The Changing Landscape in Mantle Cell Lymphoma - Episode 10

Ibrutinib in R/R MCL

Transcript:Ian Flinn, MD: We talked about the “newer” BTK [Bruton tyrosine kinase] inhibitors in mantle cell lymphoma, but we haven’t spoken directly about ibrutinib. Ibrutinib was the first BTK inhibitor to be developed in mantle cell lymphoma and had very impressive response rates in an era when there really wasn’t anything for patients. Are you still using a lot of ibrutinib, Bijal? Why?

Bijal Shah, MD: It comes down to what Tycel and all of us have been discussing, which is its simple, once-a-day dosing. That does prove to be beneficial for some of our patients. You joked about what happens on a third day of antibiotics. I usually don’t even make it to the third day. That’s how bad I am. Forget twice per day. I can’t do once per day. I’m thinking about that for my patients. I’m thinking about what it means, both for the older patients who may be managing multiple oral medications, and for the younger patients who may still be trying to work or do other things in spite of this diagnosis, and who are trying to figure out how they balance the need for these medications and some of the [adverse] effects that come with them. I do still use ibrutinib. Right now, I’m using both of the BTK inhibitors, and I’m eager to get experience with the newer BTK inhibitors to see what advantages and disadvantages they offer.

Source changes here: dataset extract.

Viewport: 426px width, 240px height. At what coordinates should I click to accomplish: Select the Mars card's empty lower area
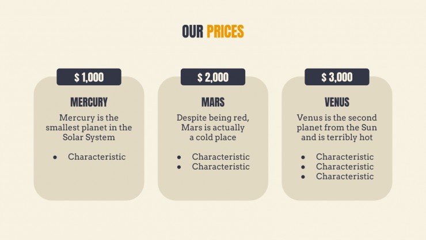213,186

Ian Flinn, MD: Yes. We do have longer follow-up, and some of that follow-up with ibrutinib is reassuring in the sense that, in general, the adverse event profile gets better. There are a couple of exceptions. Maybe the atrial fibrillation is not, but most of these adverse events get better over time the longer you’re on them. Nothing speaks to usage more than experience with your comfort level. You sound like you’re going to use different ones. I’m not a 1-BTK-inhibitor kind of guy.

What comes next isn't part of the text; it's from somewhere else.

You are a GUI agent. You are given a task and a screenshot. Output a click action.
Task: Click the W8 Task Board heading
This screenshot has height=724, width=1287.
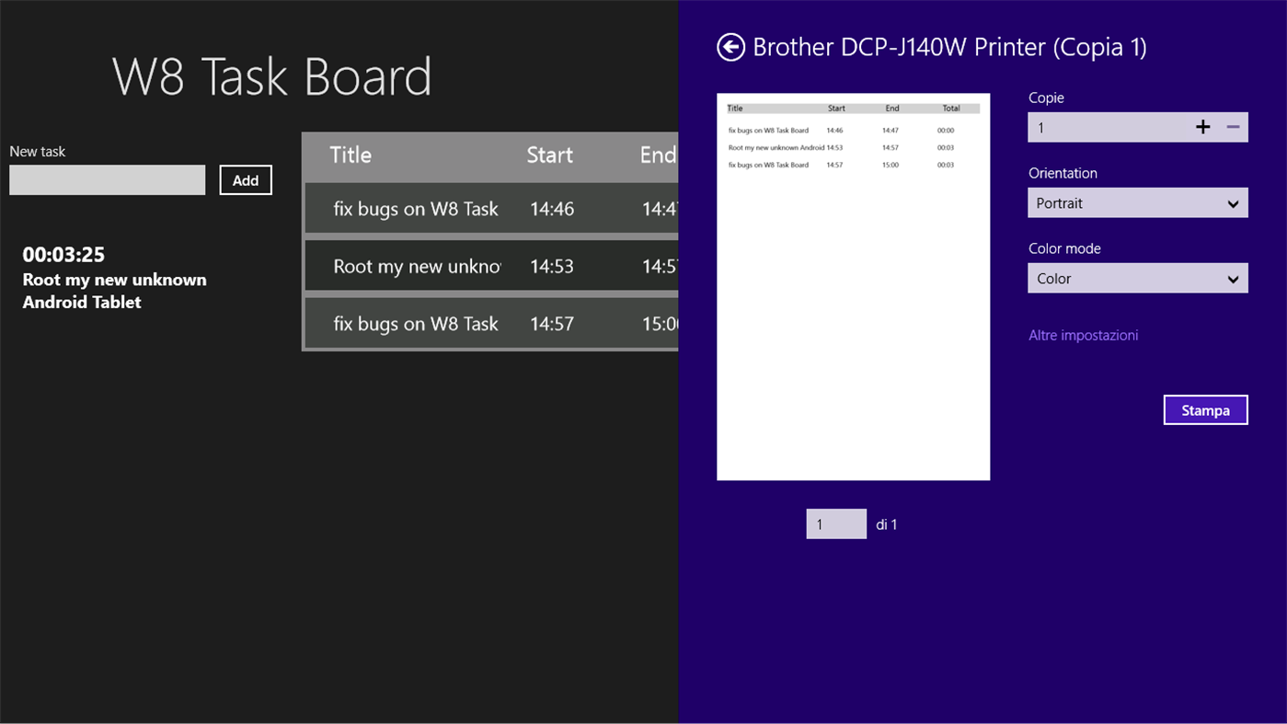(x=272, y=77)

Bijal Shah, MD: As we’ve been talking, the whole time I’ve been processing in the back of my head whether it is time for one of these prospective registry things that we could do internally within our center, or even among a couple of centers to ask, “Is there really a difference we’re going to see,” at least regarding that 6-month tolerability question. If you ask me when patients discontinue their BTK inhibitors, most of them are doing it within that early 6-month period. Whether it’s thrombocytopenia, gastrointestinal [adverse] effects, atrial fibrillation, or whatever it may be, that’s when we see the most in the way of that intolerance, so it wouldn’t take a long time to generate that kind of a question. If BeiGene or anyone else is listening and can find that out, I wouldn’t be opposed to it.